Nice to hear some feedback on this, even if we lost the orginal poster . You mentioned some good points.

I did not remove the sliding saw guard from my circular saw but did consider it. As it turned out, the guard works the same as it does when hand held. That is, it covers the exposed blade and retracts as you make the cut. But nothing is perfect. Just as when using it hand held, cutting extremely narrow strips will catch the guard somewhere before the cut is finished. For safety reasons, I will not discuss how I handle that, but I do not want to mislead folks into thinking that it is equal to a real table saw in that respect.

I rigged my saw to be switched on/off with a convenient bench mounted wall switch. A desirable safety feature and a lot of work to wire the bench. Works nicely for me, but my ordinary switch can be accidentally switched on while I'm using the bench saw as a work bench. You can buy safety switches, but I have not yet done so. For safety, I unplug the saw when not cutting lumber. But accidents can happen. It has happened to me twice over 8 years and both times the saw guard was safely in place, so all I had to do was pee my pants. But to be fair, my worst accidents (kickback) happen on my power mitre box saw and router. If I don't use the saw for weeks at a time, I simply lift it out of the table top and replace it with a table insert.

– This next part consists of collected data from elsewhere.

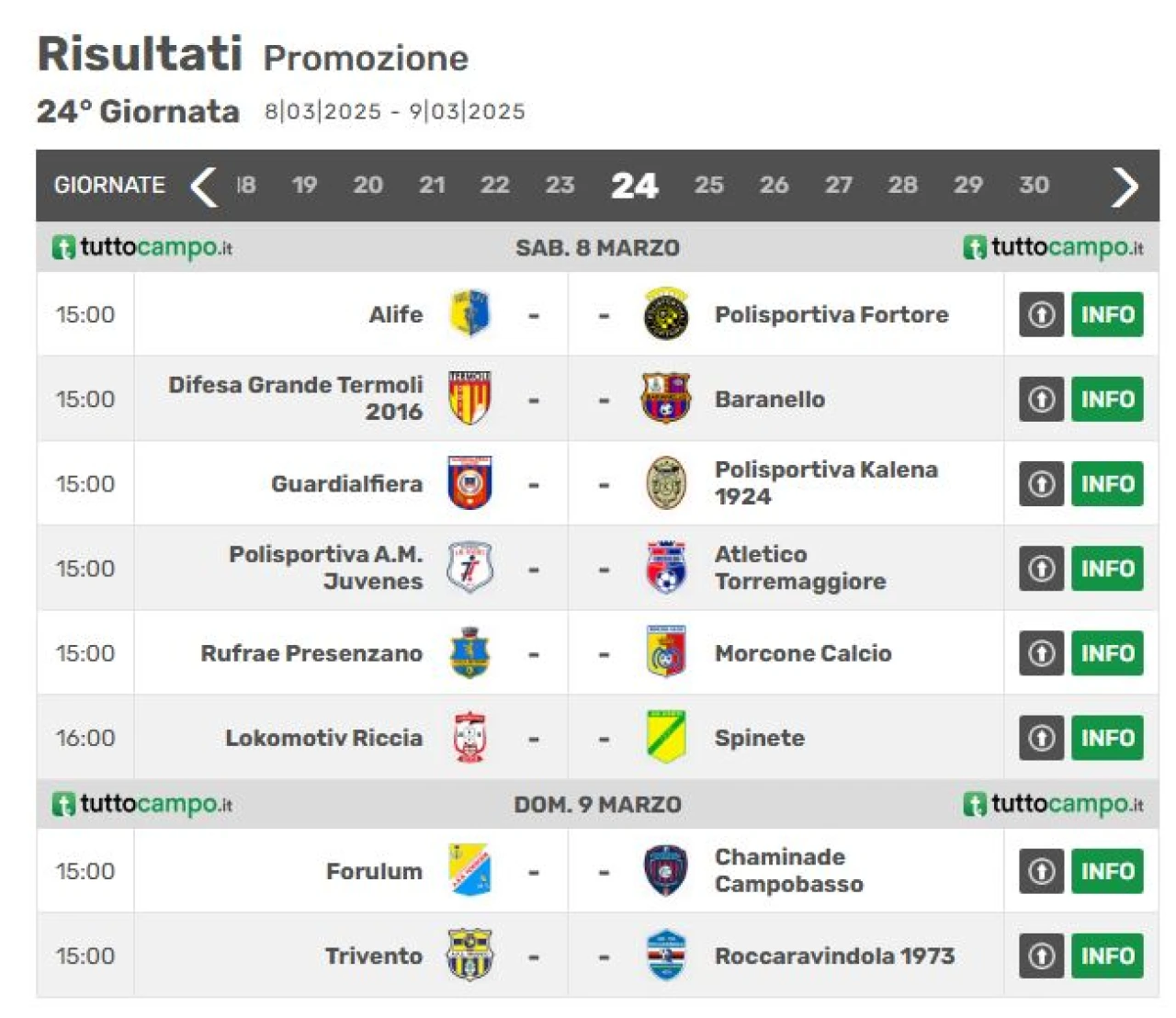Screen dimensions: 1176x1018
Task: Select giornata 25 in the round bar
Action: (708, 185)
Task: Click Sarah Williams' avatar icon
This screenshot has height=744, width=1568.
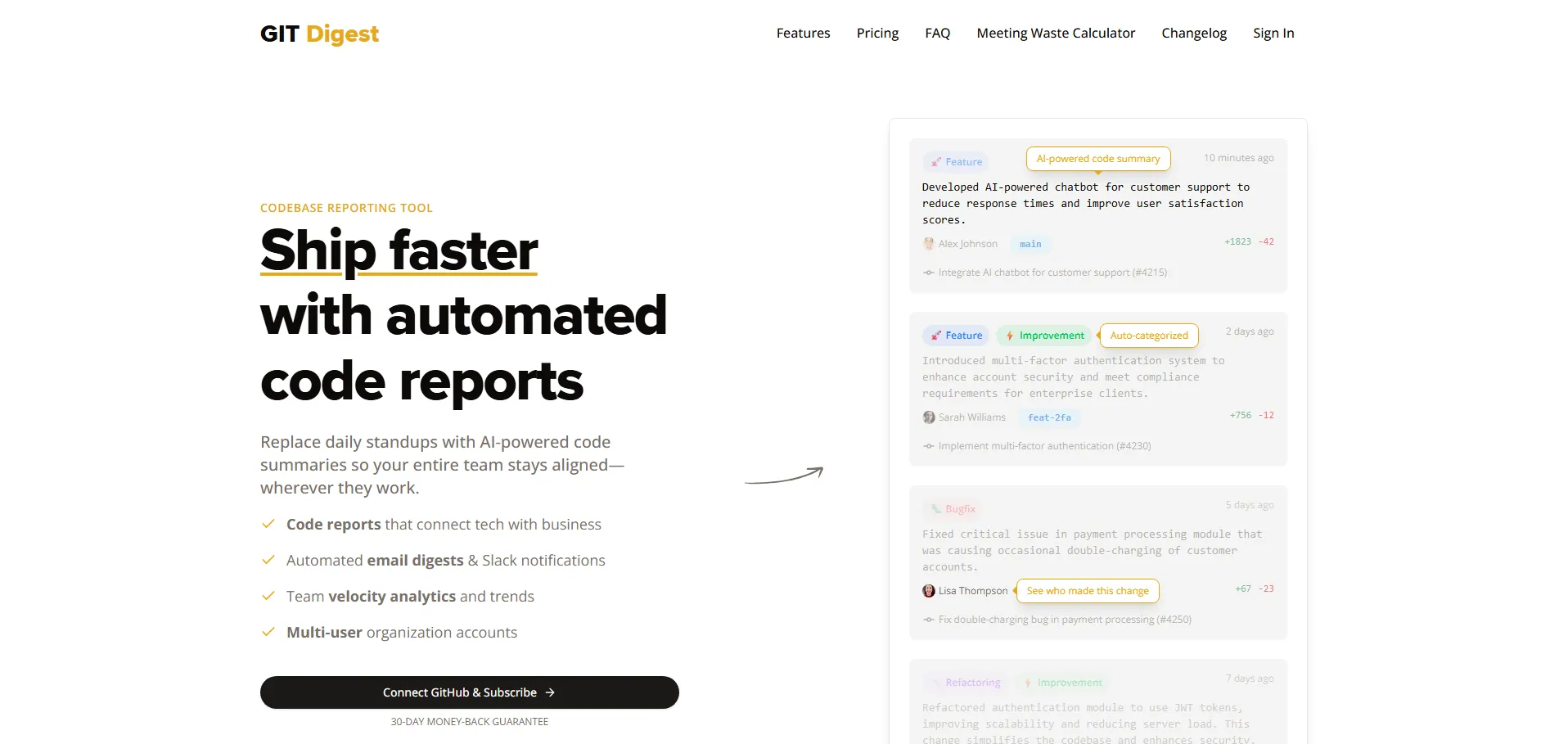Action: click(x=928, y=417)
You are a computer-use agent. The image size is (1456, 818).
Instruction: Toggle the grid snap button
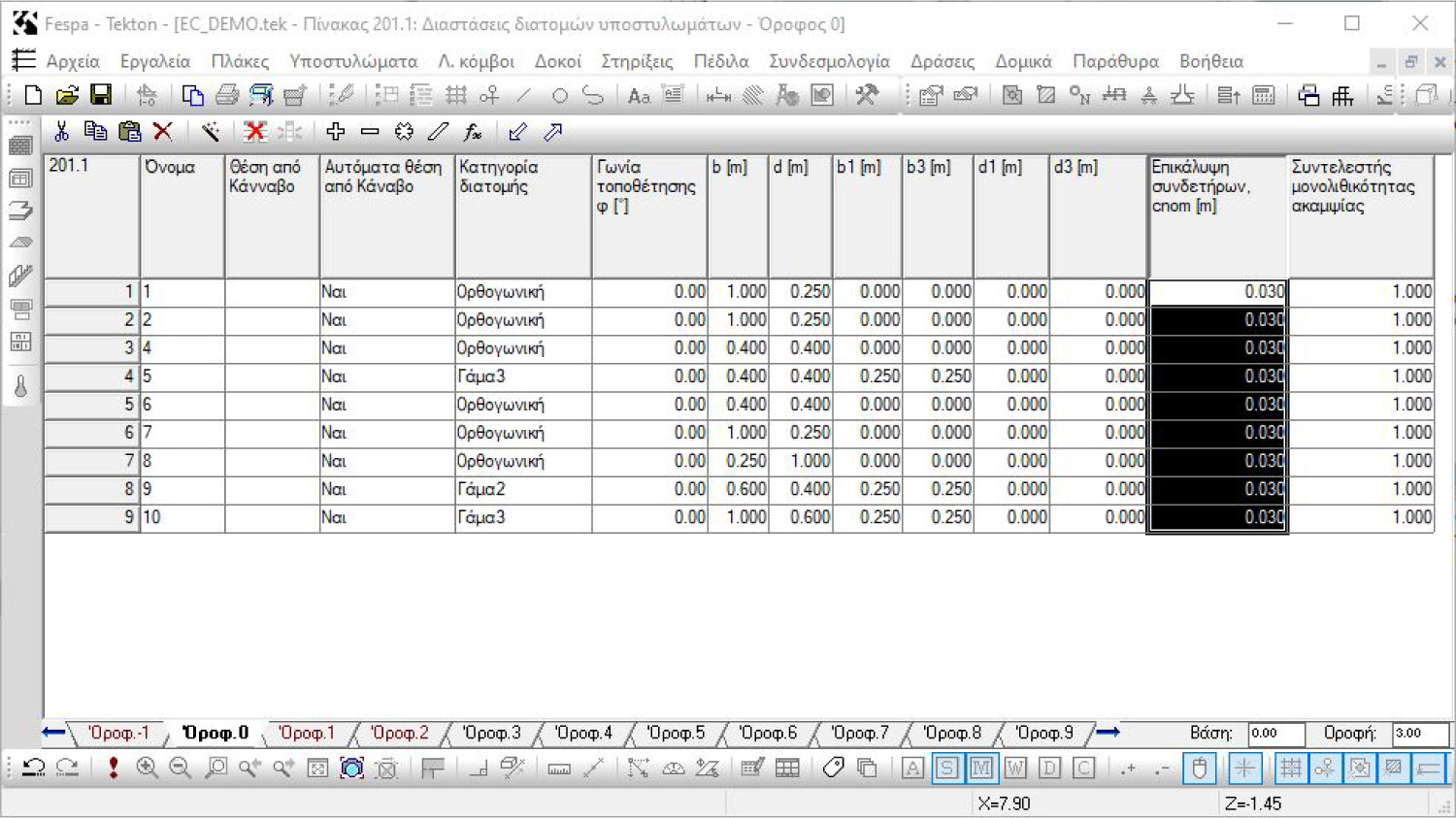tap(1290, 769)
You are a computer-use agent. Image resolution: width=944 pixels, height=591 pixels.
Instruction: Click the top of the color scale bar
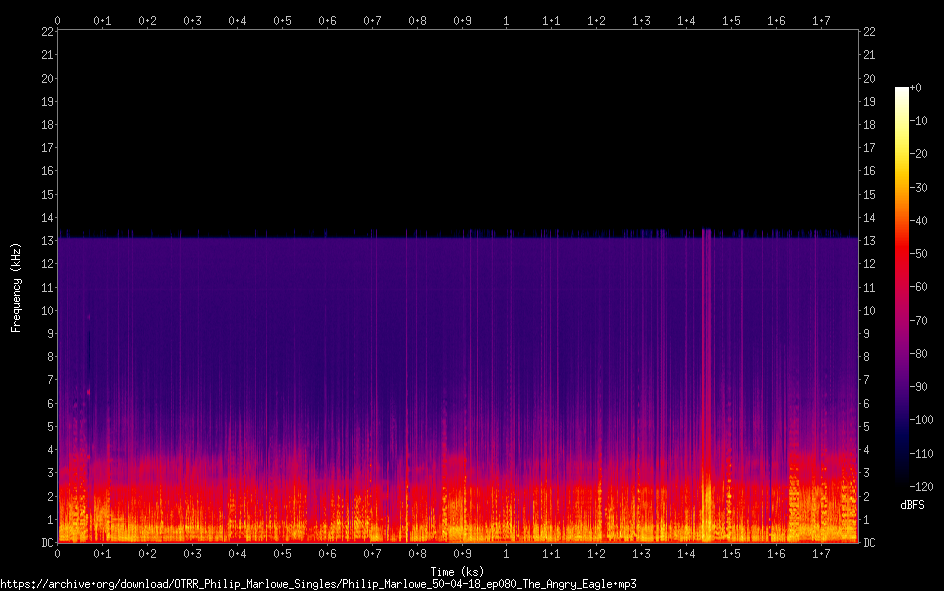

Since the circular saw uses the 7 1/2" blade instead of a typical 10" blade, I have never experienced binding or being underpowered as one could surmise. Ironically, my old (discarded) bench top store-bought table saw would bind on a regular basis and I had to hit the reset switch. So I know exactly what you are talking about. I concluded that saw binding on any saw is predominately due to lack of a fence as a guide.

Your right about requiring more effort to adjust blade height. Futhermore, you cannot install dado blades on a circular saw which is a minor drawback.

I own a newer $99 small bench top table saw, but never use it. I have only used it when my work bench was dedicated to the project and I needed a quick saw cut. Even then I try to avoid using the $99 saw. Honestly, how does anyone cut anything on those small table tops? I would gladly sell mine.

In fact, I bought the $99 bench saw in a pinch to take advantage of the 10" blade for a deep cut. After getting home I discovered that it only cut 1/2" deeper than the circular saw! That was useless. Boy was I disappointed. I mistakenly thought the 10" blade would cut 4" or more. The lesson I learned was that two of those ten inches are always below the table top. So I will be looking at 12" saws if I ever buy a contractors saw.

Finally, another small drawback to the homemade saw is that the saw guard does not fully retract below the shoe. In the fully retracted position, the guard sticks up about 1/2" as it covers the blade when not in use. So if I need the bench top to be clear of objects so I can assemble or paint, then I must remove the saw. My table design uses a large saw opening that allows an instant no-tools removal. Many people might not combine their workbench and table saw so it would not be a drawback.

A WORD OF CAUTION -
My homemade table saw/work bench took more than a weekend to build. To forum readers, I would discourage the use of a WorkMate, quick clamping or any other flimsy method to substitute for a table saw, as fewalt pointed out. It would be far too dangerous in my opinion. I repeat, far too dangerous.

If I ever get a larger shop, I would not hesitate to replace the homemade saw with a monster sized contractors saw. Until then, the homemade saw with its super large table top remains the ideal choice for me.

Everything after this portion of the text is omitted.